Requirement
In the records below, switch every "icon" to "button" and write the lines out again with nothing else changed. Leave the pictures out.

[Start Materials provided]

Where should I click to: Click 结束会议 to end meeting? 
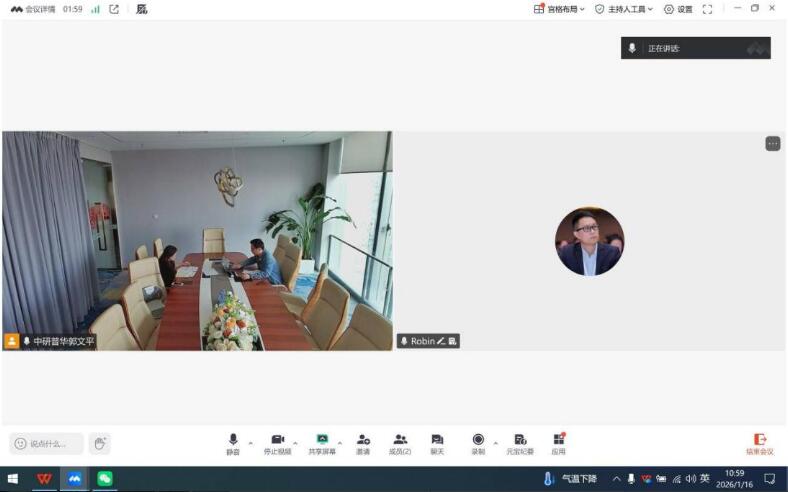760,443
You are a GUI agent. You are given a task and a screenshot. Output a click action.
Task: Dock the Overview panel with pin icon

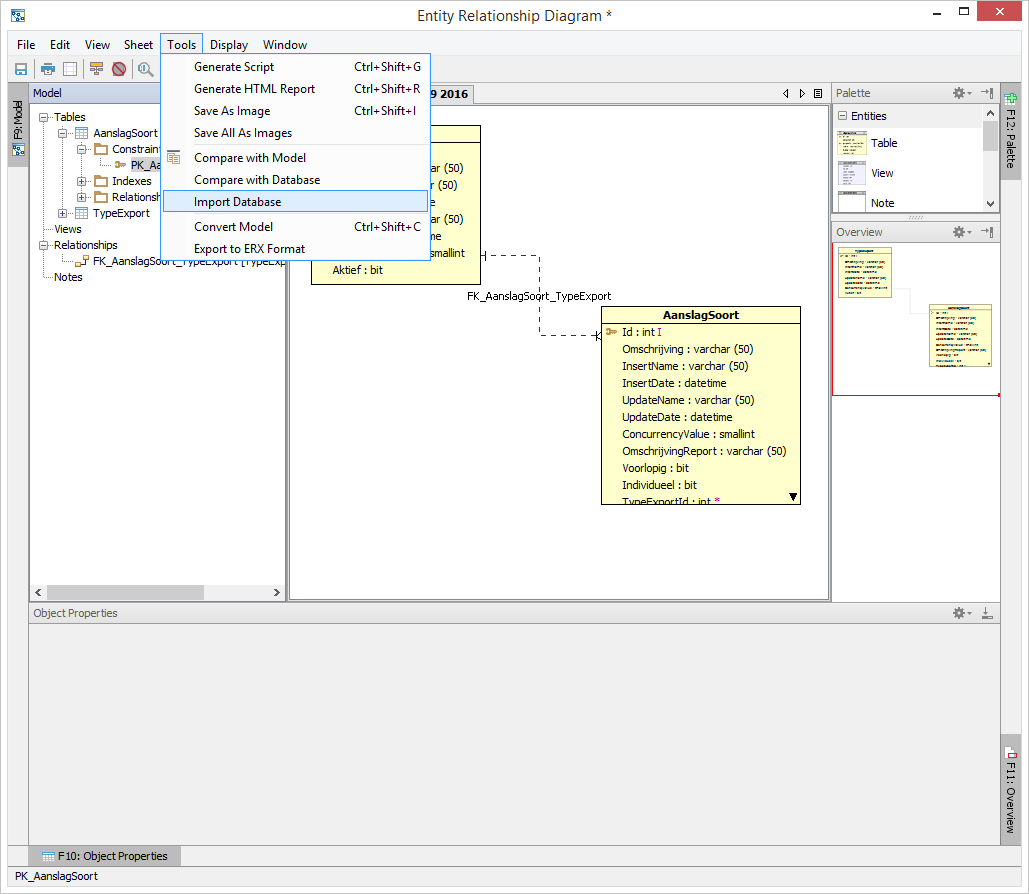coord(987,232)
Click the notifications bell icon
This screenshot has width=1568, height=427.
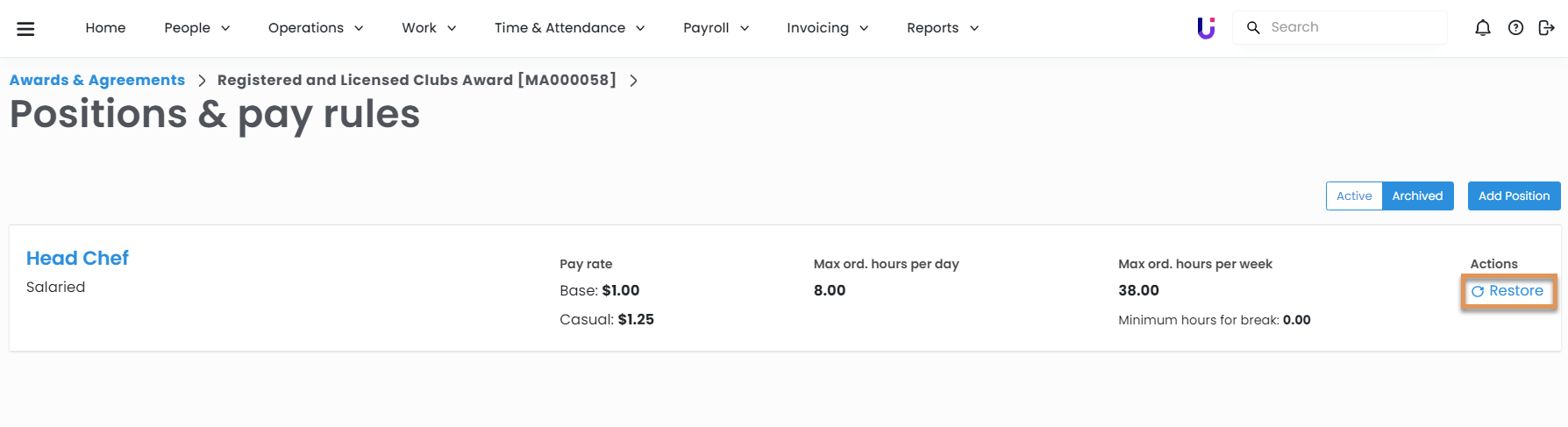pos(1482,28)
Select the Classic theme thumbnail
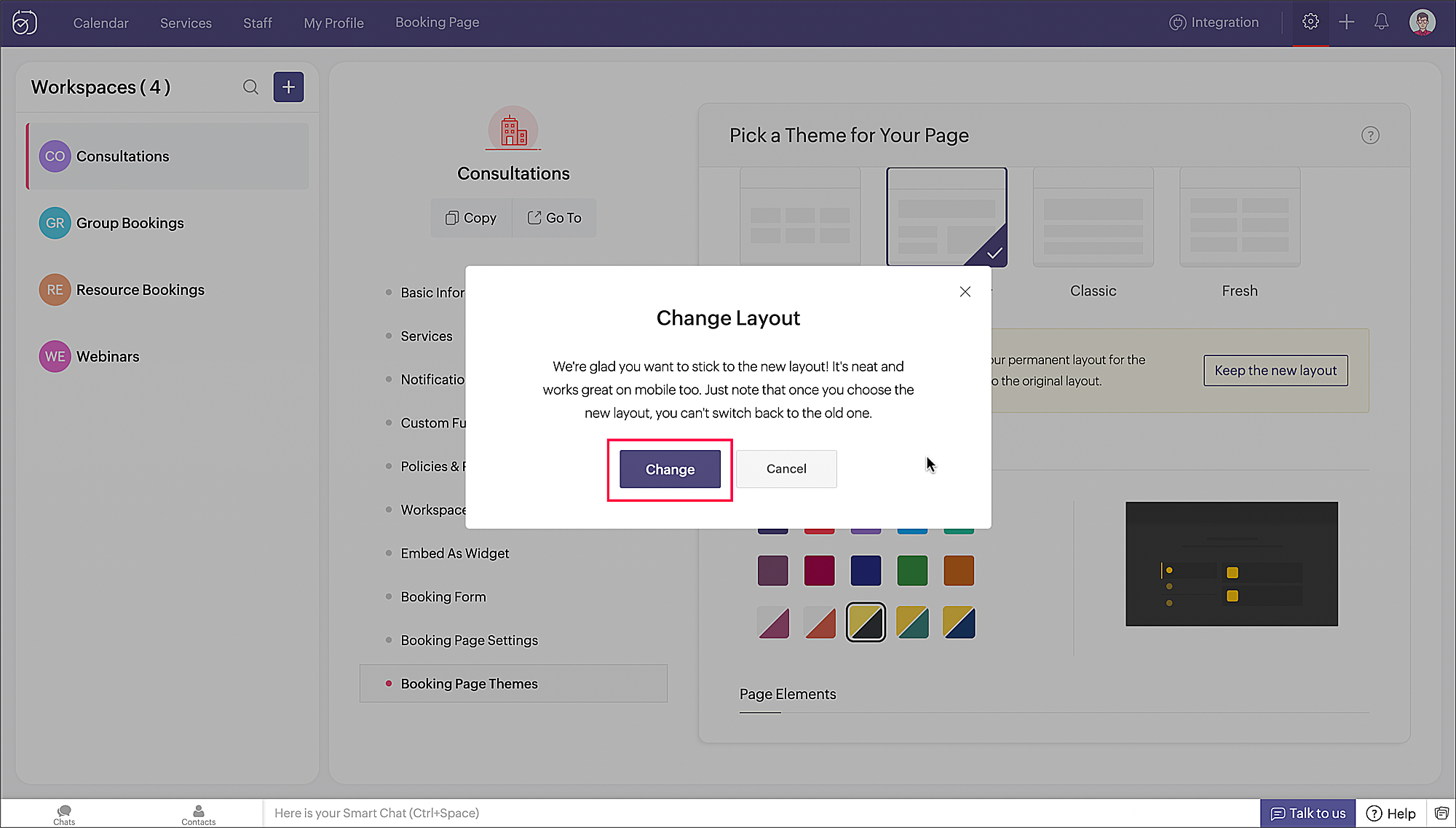 click(1093, 218)
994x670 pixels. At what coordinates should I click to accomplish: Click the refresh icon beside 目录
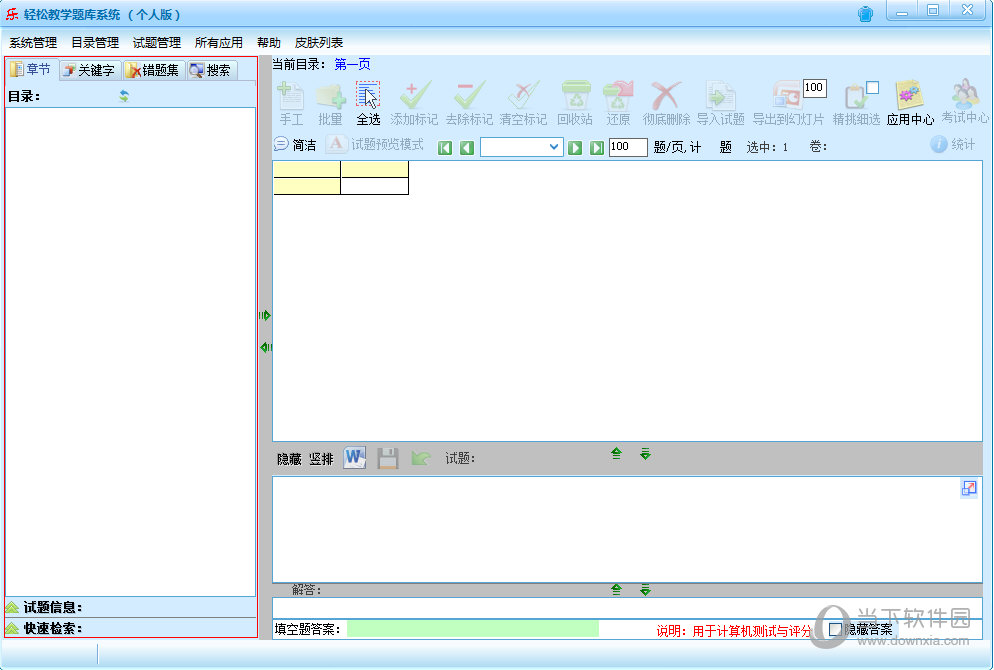(124, 96)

[End Materials provided]

Solved exercise
Where should I click to: Click 结束会议 to end meeting? 
760,443
You are a GUI agent. You are given a task and a screenshot. Output a click action.
Task: Dock the Overview panel with pin button

coord(987,232)
Click the notifications bell button
This screenshot has width=1568, height=427.
pos(1482,28)
Select the Classic theme thumbnail
 click(1093, 218)
994x670 pixels. At what coordinates should I click to accomplish: Click the refresh button beside 目录
(124, 96)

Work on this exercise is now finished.